The resiliency of the Northwell staff was illustrated by how 1,200 new acute care beds were added during the period of the study. In addition to this nimbleness, Northwell President and CEO Michael Dowling has remarked on the “enhanced interdisciplinary nature” of care teams working together in the ICU and elsewhere. 

“The little silos have been completely broken down over the last five or six weeks,” Dowling said. “We have got to make sure we keep them broken down.”

Davidson said the JAMA study was one example of this resiliency and teamwork in action.

“It’s important to first understand why we published our initial study findings,” she said. “We were one of the first health care systems in the country to encounter an influx of COVID-19 patients. We felt it was our duty to help other clinicians and hospitals know what to expect.”

This sense urgency led to the formation of a consortium of more than 500 clinicians, scientists, statisticians, laboratory professionals, and trainees. They created working groups to clean data, extract information into case report forms, merge data from various data systems, and bank biospecimens from patients.  
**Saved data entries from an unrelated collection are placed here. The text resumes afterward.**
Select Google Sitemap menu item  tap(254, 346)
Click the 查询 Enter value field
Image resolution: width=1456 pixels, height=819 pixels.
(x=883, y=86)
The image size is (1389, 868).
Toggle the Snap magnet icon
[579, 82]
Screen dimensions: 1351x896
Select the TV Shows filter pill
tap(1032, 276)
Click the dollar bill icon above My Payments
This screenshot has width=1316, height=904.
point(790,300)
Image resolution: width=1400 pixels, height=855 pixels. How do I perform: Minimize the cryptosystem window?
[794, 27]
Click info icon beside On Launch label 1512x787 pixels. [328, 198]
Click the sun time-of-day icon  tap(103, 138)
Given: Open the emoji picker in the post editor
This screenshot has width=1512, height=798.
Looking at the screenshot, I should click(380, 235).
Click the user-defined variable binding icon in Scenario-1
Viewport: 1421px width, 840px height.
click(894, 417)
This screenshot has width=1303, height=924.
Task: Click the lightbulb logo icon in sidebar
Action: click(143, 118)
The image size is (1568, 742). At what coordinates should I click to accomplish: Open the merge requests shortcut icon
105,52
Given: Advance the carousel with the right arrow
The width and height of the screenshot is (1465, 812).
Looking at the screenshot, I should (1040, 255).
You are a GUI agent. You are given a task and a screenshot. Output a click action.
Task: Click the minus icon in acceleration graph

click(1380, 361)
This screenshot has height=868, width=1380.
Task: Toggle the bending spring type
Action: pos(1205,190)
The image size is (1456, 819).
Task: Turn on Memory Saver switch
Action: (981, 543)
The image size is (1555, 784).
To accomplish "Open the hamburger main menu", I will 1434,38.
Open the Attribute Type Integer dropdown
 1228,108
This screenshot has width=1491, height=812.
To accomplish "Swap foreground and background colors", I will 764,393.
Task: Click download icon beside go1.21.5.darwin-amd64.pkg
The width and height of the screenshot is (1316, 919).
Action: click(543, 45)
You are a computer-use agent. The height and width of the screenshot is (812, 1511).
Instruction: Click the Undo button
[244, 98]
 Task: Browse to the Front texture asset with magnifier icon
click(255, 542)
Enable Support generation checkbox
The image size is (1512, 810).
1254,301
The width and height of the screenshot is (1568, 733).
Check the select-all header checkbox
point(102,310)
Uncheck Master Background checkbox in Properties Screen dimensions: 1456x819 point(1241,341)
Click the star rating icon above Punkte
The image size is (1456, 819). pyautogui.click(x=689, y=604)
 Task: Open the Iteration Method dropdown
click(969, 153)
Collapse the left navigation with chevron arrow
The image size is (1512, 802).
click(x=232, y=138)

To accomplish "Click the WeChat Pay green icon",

“Across the board, every employee volunteered to ensure every task was completed,” Davidson said. “We had volunteers who worked 18 hours a day, through weekends, so that we, as a consortium, could get this work done.” 

She noted that one clinician symptomatic with COVID-19 worked from home, but still participated in every call and trained surgical residents in pulling data for the study. There were also emergency department physicians who called in for the meetings after finishing their 18-hour shifts. 

This spirit continues with 90 medical students who have volunteered to extract data for the first follow-up study mentioned above. 

“All of these efforts will require continued hard work from our researchers, scientists, physicians, and others who are committed to sharing what we are learning, so that we can help clinicians across the country successfully manage this devastating disease, and ultimately help save as many lives as possible,” Davidson said.